Data extracted from a collection:
Segment Open

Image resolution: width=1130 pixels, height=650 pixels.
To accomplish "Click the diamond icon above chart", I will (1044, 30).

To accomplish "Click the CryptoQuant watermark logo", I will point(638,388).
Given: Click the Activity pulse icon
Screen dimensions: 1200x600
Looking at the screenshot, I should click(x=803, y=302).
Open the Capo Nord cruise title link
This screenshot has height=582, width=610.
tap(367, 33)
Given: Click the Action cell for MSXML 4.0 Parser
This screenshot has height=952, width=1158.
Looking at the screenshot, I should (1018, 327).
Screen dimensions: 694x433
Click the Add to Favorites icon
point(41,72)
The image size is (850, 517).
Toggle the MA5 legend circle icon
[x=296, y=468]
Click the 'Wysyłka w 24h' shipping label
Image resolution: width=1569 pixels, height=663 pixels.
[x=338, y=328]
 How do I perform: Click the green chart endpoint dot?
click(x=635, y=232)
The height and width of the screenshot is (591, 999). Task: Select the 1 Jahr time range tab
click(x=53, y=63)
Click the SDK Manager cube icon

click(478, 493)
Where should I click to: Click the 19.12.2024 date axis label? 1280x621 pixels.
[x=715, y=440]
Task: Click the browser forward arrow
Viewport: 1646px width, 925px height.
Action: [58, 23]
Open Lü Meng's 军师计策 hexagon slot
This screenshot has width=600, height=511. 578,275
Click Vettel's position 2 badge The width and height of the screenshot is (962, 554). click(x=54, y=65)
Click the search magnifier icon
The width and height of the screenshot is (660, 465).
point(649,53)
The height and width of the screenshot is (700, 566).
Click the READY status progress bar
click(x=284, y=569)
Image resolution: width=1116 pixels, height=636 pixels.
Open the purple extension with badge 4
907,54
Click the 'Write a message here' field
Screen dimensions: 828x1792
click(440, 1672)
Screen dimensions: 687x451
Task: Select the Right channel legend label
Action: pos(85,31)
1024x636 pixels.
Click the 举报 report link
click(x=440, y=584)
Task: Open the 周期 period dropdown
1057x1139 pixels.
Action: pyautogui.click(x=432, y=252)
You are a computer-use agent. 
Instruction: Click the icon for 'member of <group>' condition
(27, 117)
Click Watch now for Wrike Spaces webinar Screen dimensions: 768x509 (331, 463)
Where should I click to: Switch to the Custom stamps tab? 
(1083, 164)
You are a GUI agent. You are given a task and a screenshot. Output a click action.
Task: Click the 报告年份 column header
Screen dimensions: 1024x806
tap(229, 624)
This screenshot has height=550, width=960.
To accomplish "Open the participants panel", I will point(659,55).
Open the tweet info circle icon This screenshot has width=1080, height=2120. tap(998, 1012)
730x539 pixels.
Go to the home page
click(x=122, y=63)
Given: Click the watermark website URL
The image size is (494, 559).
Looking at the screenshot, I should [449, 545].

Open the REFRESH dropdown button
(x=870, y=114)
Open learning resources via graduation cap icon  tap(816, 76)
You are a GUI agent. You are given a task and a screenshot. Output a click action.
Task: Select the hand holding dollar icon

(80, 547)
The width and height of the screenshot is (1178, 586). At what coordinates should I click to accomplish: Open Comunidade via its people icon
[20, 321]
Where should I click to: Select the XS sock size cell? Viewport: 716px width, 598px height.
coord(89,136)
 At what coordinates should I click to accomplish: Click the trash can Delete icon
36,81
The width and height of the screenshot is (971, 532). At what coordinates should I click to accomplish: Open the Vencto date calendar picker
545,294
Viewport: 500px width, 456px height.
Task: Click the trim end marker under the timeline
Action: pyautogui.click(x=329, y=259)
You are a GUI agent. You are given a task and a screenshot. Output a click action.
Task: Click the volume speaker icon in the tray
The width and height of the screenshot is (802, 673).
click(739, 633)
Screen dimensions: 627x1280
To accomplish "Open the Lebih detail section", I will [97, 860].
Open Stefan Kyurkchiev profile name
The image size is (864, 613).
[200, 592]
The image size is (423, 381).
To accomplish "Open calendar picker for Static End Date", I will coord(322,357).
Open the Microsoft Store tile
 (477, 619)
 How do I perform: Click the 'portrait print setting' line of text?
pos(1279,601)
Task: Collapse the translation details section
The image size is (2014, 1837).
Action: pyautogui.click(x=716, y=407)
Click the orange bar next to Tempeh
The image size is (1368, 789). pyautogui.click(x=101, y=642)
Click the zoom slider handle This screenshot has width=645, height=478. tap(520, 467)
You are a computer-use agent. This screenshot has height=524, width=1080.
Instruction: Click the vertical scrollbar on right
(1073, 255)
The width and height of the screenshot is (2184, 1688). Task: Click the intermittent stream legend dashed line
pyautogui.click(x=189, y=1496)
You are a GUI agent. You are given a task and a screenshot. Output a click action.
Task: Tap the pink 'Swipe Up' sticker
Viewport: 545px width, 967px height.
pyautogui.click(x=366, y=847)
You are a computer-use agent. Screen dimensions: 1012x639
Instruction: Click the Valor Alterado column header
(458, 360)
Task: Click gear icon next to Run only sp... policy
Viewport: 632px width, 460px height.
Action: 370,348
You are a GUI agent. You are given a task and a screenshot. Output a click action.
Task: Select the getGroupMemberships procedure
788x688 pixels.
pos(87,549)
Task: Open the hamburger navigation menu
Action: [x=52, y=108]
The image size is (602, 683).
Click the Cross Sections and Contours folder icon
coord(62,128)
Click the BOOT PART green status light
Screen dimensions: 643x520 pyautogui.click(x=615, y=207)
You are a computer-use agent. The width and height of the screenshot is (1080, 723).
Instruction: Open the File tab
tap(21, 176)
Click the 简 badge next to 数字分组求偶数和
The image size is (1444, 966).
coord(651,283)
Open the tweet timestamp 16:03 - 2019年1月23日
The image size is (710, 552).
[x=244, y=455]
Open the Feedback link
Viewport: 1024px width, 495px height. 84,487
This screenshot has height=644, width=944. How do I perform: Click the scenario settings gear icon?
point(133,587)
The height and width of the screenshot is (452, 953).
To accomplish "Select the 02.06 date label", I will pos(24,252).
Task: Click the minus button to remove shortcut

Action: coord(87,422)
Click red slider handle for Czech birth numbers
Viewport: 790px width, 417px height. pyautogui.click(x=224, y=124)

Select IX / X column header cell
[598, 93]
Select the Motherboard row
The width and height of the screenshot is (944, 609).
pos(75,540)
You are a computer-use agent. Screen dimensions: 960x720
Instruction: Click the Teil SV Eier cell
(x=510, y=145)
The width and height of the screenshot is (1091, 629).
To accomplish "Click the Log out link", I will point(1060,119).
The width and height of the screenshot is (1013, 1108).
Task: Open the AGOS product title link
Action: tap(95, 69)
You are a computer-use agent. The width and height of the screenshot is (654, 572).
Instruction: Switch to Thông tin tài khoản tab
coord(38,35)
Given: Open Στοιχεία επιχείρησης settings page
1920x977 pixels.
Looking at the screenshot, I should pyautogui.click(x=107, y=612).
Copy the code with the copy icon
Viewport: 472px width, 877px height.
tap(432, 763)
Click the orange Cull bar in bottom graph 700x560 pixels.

Segment Closed

Problem description:
Exact copies of all the entries above are to be printed.

Answer section:
Image resolution: width=1130 pixels, height=650 pixels.
To accomplish "Click the diamond icon above chart", I will (1044, 30).

To accomplish "Click the CryptoQuant watermark logo", I will point(638,388).
Given: Click the Activity pulse icon
Screen dimensions: 1200x600
Looking at the screenshot, I should click(x=803, y=302).
Open the Capo Nord cruise title link
This screenshot has height=582, width=610.
tap(367, 33)
Given: Click the Action cell for MSXML 4.0 Parser
This screenshot has height=952, width=1158.
Looking at the screenshot, I should (1018, 327).
Screen dimensions: 694x433
Click the Add to Favorites icon
point(41,72)
The image size is (850, 517).
Toggle the MA5 legend circle icon
[x=296, y=468]
Click the 'Wysyłka w 24h' shipping label
Image resolution: width=1569 pixels, height=663 pixels.
[x=338, y=328]
 How do I perform: Click the green chart endpoint dot?
click(x=635, y=232)
The height and width of the screenshot is (591, 999). Task: Select the 1 Jahr time range tab
click(x=53, y=63)
Click the SDK Manager cube icon

click(478, 493)
Where should I click to: Click the 19.12.2024 date axis label? 1280x621 pixels.
[x=715, y=440]
Task: Click the browser forward arrow
Viewport: 1646px width, 925px height.
Action: [58, 23]
Open Lü Meng's 军师计策 hexagon slot
This screenshot has width=600, height=511. 578,275
Click Vettel's position 2 badge The width and height of the screenshot is (962, 554). click(x=54, y=65)
Click the search magnifier icon
The width and height of the screenshot is (660, 465).
point(649,53)
The height and width of the screenshot is (700, 566).
Click the READY status progress bar
click(x=284, y=569)
Image resolution: width=1116 pixels, height=636 pixels.
Open the purple extension with badge 4
907,54
Click the 'Write a message here' field
Screen dimensions: 828x1792
click(440, 1672)
Screen dimensions: 687x451
Task: Select the Right channel legend label
Action: pos(85,31)
1024x636 pixels.
Click the 举报 report link
click(x=440, y=584)
Task: Open the 周期 period dropdown
1057x1139 pixels.
Action: pyautogui.click(x=432, y=252)
You are a computer-use agent. 
Instruction: Click the icon for 'member of <group>' condition
(27, 117)
Click Watch now for Wrike Spaces webinar Screen dimensions: 768x509 (331, 463)
Where should I click to: Switch to the Custom stamps tab? 
(1083, 164)
You are a GUI agent. You are given a task and a screenshot. Output a click action.
Task: Click the 报告年份 column header
Screen dimensions: 1024x806
tap(229, 624)
This screenshot has height=550, width=960.
To accomplish "Open the participants panel", I will point(659,55).
Open the tweet info circle icon This screenshot has width=1080, height=2120. tap(998, 1012)
730x539 pixels.
Go to the home page
click(x=122, y=63)
Given: Click the watermark website URL
The image size is (494, 559).
Looking at the screenshot, I should [449, 545].

Open the REFRESH dropdown button
(x=870, y=114)
Open learning resources via graduation cap icon  tap(816, 76)
You are a GUI agent. You are given a task and a screenshot. Output a click action.
Task: Select the hand holding dollar icon

(80, 547)
The width and height of the screenshot is (1178, 586). At what coordinates should I click to accomplish: Open Comunidade via its people icon
[20, 321]
Where should I click to: Select the XS sock size cell? Viewport: 716px width, 598px height.
coord(89,136)
 At what coordinates should I click to accomplish: Click the trash can Delete icon
36,81
The width and height of the screenshot is (971, 532). At what coordinates should I click to accomplish: Open the Vencto date calendar picker
545,294
Viewport: 500px width, 456px height.
Task: Click the trim end marker under the timeline
Action: pyautogui.click(x=329, y=259)
You are a GUI agent. You are given a task and a screenshot. Output a click action.
Task: Click the volume speaker icon in the tray
The width and height of the screenshot is (802, 673).
click(739, 633)
Screen dimensions: 627x1280
To accomplish "Open the Lebih detail section", I will [97, 860].
Open Stefan Kyurkchiev profile name
The image size is (864, 613).
[200, 592]
The image size is (423, 381).
To accomplish "Open calendar picker for Static End Date", I will coord(322,357).
Open the Microsoft Store tile
 (477, 619)
 How do I perform: Click the 'portrait print setting' line of text?
pos(1279,601)
Task: Collapse the translation details section
The image size is (2014, 1837).
Action: pyautogui.click(x=716, y=407)
Click the orange bar next to Tempeh
The image size is (1368, 789). pyautogui.click(x=101, y=642)
Click the zoom slider handle This screenshot has width=645, height=478. tap(520, 467)
You are a computer-use agent. This screenshot has height=524, width=1080.
Instruction: Click the vertical scrollbar on right
(1073, 255)
The width and height of the screenshot is (2184, 1688). Task: Click the intermittent stream legend dashed line
pyautogui.click(x=189, y=1496)
You are a GUI agent. You are given a task and a screenshot. Output a click action.
Task: Tap the pink 'Swipe Up' sticker
Viewport: 545px width, 967px height.
pyautogui.click(x=366, y=847)
You are a computer-use agent. Screen dimensions: 1012x639
Instruction: Click the Valor Alterado column header
(458, 360)
Task: Click gear icon next to Run only sp... policy
Viewport: 632px width, 460px height.
Action: 370,348
You are a GUI agent. You are given a task and a screenshot. Output a click action.
Task: Select the getGroupMemberships procedure
788x688 pixels.
pos(87,549)
Task: Open the hamburger navigation menu
Action: [x=52, y=108]
The image size is (602, 683).
Click the Cross Sections and Contours folder icon
coord(62,128)
Click the BOOT PART green status light
Screen dimensions: 643x520 pyautogui.click(x=615, y=207)
You are a computer-use agent. The width and height of the screenshot is (1080, 723).
Instruction: Open the File tab
tap(21, 176)
Click the 简 badge next to 数字分组求偶数和
The image size is (1444, 966).
coord(651,283)
Open the tweet timestamp 16:03 - 2019年1月23日
The image size is (710, 552).
[x=244, y=455]
Open the Feedback link
Viewport: 1024px width, 495px height. 84,487
This screenshot has height=644, width=944. How do I perform: Click the scenario settings gear icon?
point(133,587)
The height and width of the screenshot is (452, 953).
To accomplish "Select the 02.06 date label", I will pos(24,252).
Task: Click the minus button to remove shortcut

Action: coord(87,422)
Click red slider handle for Czech birth numbers
Viewport: 790px width, 417px height. pyautogui.click(x=224, y=124)

Select IX / X column header cell
[598, 93]
Select the Motherboard row
The width and height of the screenshot is (944, 609).
pos(75,540)
You are a computer-use agent. Screen dimensions: 960x720
Instruction: Click the Teil SV Eier cell
(x=510, y=145)
The width and height of the screenshot is (1091, 629).
To accomplish "Click the Log out link", I will point(1060,119).
The width and height of the screenshot is (1013, 1108).
Task: Open the AGOS product title link
Action: tap(95, 69)
You are a computer-use agent. The width and height of the screenshot is (654, 572).
Instruction: Switch to Thông tin tài khoản tab
coord(38,35)
Given: Open Στοιχεία επιχείρησης settings page
1920x977 pixels.
Looking at the screenshot, I should pyautogui.click(x=107, y=612).
Copy the code with the copy icon
Viewport: 472px width, 877px height.
tap(432, 763)
Click the orange Cull bar in bottom graph 700x560 pixels.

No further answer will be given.